◆ **TRECHO DO DOCUMENTO**

     Não sei dizer se algum guaraense, forçosamente, teve que deixar o Brasil. Tampouco me aventuro a querer explicar o destino que foi dado ao MDB. Só sei que desde então, até meados da década de 80, passei a ser veladamente aconselhado a evitar o questionamento sobre qualquer assunto que dissesse respeito ao governo do meu país.

___________________________________
*ARENA - Aliança Renovadora Nacional
**MDB - Movimento Democrático Brasileiro
***SABIÁ - música composta por Chico Buarque e Tom Jobim


SABIÁ
(Chico Buarque e Tom Jobim)

◆ **DADOS DE ORIGEM**
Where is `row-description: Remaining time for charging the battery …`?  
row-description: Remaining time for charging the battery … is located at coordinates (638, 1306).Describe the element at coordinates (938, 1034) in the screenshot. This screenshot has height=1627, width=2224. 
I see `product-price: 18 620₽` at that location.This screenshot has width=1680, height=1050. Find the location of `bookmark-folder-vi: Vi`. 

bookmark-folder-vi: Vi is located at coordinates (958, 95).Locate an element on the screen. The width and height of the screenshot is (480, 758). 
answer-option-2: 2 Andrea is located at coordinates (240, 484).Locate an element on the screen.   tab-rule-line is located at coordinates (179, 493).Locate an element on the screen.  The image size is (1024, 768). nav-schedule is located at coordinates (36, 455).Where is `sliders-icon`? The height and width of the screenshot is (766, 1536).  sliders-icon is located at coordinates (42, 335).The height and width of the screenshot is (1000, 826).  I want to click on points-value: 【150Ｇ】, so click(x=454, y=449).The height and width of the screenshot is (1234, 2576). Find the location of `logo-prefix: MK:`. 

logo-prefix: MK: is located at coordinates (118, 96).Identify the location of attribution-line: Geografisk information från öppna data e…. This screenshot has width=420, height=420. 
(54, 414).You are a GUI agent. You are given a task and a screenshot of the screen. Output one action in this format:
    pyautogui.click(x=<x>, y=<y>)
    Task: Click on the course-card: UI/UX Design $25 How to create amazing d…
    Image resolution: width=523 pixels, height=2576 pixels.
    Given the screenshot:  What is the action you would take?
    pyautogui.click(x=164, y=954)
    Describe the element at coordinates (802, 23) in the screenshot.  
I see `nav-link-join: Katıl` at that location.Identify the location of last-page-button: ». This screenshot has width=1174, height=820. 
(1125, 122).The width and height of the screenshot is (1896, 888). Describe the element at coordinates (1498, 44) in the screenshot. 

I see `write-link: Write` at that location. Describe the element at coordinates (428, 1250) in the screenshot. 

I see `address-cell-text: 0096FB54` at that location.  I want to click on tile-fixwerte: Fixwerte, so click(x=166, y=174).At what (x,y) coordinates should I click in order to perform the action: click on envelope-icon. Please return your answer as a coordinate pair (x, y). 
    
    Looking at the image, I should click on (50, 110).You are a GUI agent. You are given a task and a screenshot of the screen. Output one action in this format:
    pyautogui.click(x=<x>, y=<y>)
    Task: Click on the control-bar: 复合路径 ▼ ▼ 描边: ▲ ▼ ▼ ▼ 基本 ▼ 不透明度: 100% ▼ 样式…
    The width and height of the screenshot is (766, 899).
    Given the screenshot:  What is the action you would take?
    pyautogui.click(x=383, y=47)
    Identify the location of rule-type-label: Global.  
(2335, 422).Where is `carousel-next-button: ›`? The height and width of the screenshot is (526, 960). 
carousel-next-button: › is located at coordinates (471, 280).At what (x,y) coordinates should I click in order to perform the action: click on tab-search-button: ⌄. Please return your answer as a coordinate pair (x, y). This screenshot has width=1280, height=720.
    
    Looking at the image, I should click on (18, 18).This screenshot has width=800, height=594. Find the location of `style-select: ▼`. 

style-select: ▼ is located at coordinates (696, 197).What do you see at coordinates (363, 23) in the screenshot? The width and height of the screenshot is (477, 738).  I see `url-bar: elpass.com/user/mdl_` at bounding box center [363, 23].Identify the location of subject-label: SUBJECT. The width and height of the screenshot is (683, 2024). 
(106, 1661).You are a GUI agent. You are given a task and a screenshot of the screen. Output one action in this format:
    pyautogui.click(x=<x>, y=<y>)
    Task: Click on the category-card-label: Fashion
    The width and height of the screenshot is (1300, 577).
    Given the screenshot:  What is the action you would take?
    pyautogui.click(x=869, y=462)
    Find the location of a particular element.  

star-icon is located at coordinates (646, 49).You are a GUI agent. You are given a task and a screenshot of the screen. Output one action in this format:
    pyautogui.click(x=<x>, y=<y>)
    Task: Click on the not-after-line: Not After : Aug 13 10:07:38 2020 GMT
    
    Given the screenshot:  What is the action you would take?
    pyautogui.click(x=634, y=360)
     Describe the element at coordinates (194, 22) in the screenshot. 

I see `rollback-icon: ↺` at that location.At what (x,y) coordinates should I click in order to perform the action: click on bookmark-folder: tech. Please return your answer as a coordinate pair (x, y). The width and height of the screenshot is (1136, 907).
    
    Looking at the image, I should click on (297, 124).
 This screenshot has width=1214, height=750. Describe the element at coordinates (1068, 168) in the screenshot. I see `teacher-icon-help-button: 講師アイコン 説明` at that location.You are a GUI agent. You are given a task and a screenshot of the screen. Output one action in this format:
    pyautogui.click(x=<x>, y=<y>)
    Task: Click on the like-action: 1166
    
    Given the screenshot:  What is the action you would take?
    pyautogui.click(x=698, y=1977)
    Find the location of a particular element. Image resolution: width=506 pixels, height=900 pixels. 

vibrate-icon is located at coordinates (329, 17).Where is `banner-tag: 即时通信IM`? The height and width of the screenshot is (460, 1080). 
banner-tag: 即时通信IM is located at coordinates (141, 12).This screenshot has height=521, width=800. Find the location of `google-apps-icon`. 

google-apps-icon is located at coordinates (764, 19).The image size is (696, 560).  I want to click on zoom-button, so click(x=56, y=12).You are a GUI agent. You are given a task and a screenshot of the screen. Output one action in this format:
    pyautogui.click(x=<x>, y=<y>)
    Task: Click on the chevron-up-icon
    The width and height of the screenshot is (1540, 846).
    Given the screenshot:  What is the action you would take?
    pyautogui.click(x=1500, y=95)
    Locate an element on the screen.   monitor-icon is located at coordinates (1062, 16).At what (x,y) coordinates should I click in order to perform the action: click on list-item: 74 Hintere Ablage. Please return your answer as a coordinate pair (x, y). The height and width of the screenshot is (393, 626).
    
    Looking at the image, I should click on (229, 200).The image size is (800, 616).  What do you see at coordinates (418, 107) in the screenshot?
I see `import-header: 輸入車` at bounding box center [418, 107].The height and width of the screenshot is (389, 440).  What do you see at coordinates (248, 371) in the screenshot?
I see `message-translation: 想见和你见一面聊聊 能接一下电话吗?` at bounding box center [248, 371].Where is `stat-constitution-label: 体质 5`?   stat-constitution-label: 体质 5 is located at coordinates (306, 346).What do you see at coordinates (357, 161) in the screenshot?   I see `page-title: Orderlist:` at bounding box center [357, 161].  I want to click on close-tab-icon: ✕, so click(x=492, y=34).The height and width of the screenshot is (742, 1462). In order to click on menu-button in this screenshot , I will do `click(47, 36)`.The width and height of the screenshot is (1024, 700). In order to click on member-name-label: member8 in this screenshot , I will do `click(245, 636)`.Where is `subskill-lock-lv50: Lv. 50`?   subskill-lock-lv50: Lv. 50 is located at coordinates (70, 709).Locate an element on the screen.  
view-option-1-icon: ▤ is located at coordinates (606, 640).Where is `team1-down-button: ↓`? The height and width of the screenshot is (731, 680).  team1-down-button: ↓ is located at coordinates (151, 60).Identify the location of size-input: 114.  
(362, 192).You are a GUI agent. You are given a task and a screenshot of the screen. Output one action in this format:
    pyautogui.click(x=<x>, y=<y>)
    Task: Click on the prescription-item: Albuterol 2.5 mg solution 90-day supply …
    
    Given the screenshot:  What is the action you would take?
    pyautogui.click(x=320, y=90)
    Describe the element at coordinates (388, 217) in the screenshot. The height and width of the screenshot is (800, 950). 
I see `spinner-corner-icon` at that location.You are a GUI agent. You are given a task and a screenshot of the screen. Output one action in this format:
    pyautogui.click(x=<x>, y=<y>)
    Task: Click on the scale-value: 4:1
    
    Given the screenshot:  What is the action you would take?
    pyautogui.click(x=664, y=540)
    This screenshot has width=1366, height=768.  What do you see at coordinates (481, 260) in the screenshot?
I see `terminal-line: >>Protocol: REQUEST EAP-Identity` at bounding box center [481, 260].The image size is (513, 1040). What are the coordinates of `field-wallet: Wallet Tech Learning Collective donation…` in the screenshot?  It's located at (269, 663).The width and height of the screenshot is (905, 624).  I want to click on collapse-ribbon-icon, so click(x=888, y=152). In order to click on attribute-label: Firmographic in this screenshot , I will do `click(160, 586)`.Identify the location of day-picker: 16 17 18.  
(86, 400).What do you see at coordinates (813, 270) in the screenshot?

◆ **TAREFA A**
Transcreva a parte do trecho do documento que começa em "Não sei dizer" e termina em "e Tom Jobim)".
◆ **TAREFA B**
De acordo com o trecho do documento, qual é o nome por extenso da sigla MDB?

◆ **RESPOSTA A**
Não sei dizer se algum guaraense, forçosamente, teve que deixar o Brasil. Tampouco me aventuro a querer explicar o destino que foi dado ao MDB. Só sei que desde então, até meados da década de 80, passei a ser veladamente aconselhado a evitar o questionamento sobre qualquer assunto que dissesse respeito ao governo do meu país.

___________________________________
*ARENA - Aliança Renovadora Nacional
**MDB - Movimento Democrático Brasileiro
***SABIÁ - música composta por Chico Buarque e Tom Jobim


SABIÁ
(Chico Buarque e Tom Jobim)

◆ **RESPOSTA B**
Movimento Democrático Brasileiro